On each set of subway train doors is the cautionary message “Do not lean on door”. It’s for your safety, it’s to discourage you from blocking the door, it’s to cover the MTA’s ass if you don’t listen and anything bad happens, and it’s also so you don’t break the doors and make them not open and close properly.
Everyone leans on the doors. But today’s experience was new to me.

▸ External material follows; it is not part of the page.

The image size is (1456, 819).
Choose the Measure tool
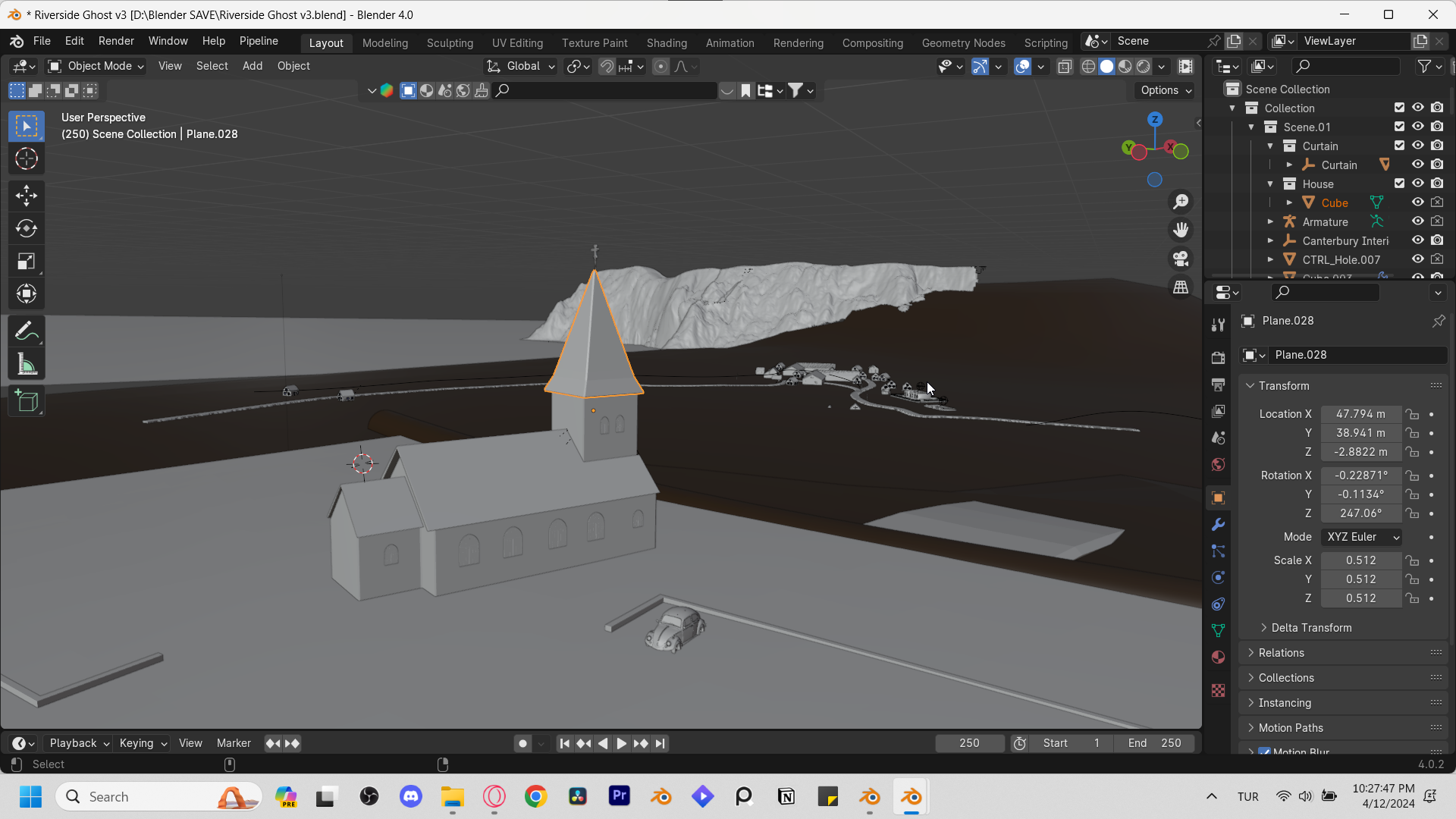(x=27, y=365)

Tonight I was sitting on the bench of a skip stop J train when a man got on the train and leaned against the door. He took off his eye glasses, put them in his pocket, and fell asleep standing up, leaning against the door. Our train doors open on whichever side of the train the platform happens to be on, so sometimes the door would open on his side and knock him back awake. I really wanted to stand up and offer him my seat, but I was barely able to fit in my seat so I knew he wouldn’t be able to fit where I was until someone else got up. Finally another seat opened up on the bench, still too small for him to sit on but I was going to stand up to offer my seat so the woman next to me would get the hint and move down… and then the doors closed on the man’s backpack and jacket. Both items pinned in the doors. He groggily started tugging at the backpack to try to pull it out of the door, then gave up for a minute.
The J train is elevated 4 stories in the air as it travels through Brooklyn and Queens. This man resumed tugging on his backpack after the train pulled away from the station. If he fell out and somehow fell over the side… death would be better than not death, most likely. I was slightly horrified that he was making such a poor decision, and I was ready to make another poor decision of grabbing the pole in front of the door and then grabbing onto this stranger to stop him from falling out the doors when he finally got his backpack out.
Hypothetically the doors would seal shut if he ever did get the backpack out, but my mind likes to explore all options and focus on the least favorable scenario as I continue to elaborate my mind’s scenario, so I was convinced I would be springing up to catch him just in time…
And then the train stopped at my stop, the doors opened, he tugged his backpack away from the doorway, and I got off the train, never knowing if that man chose to continue sleeping standing up.
Do not lean on door, people. Do not lean on door.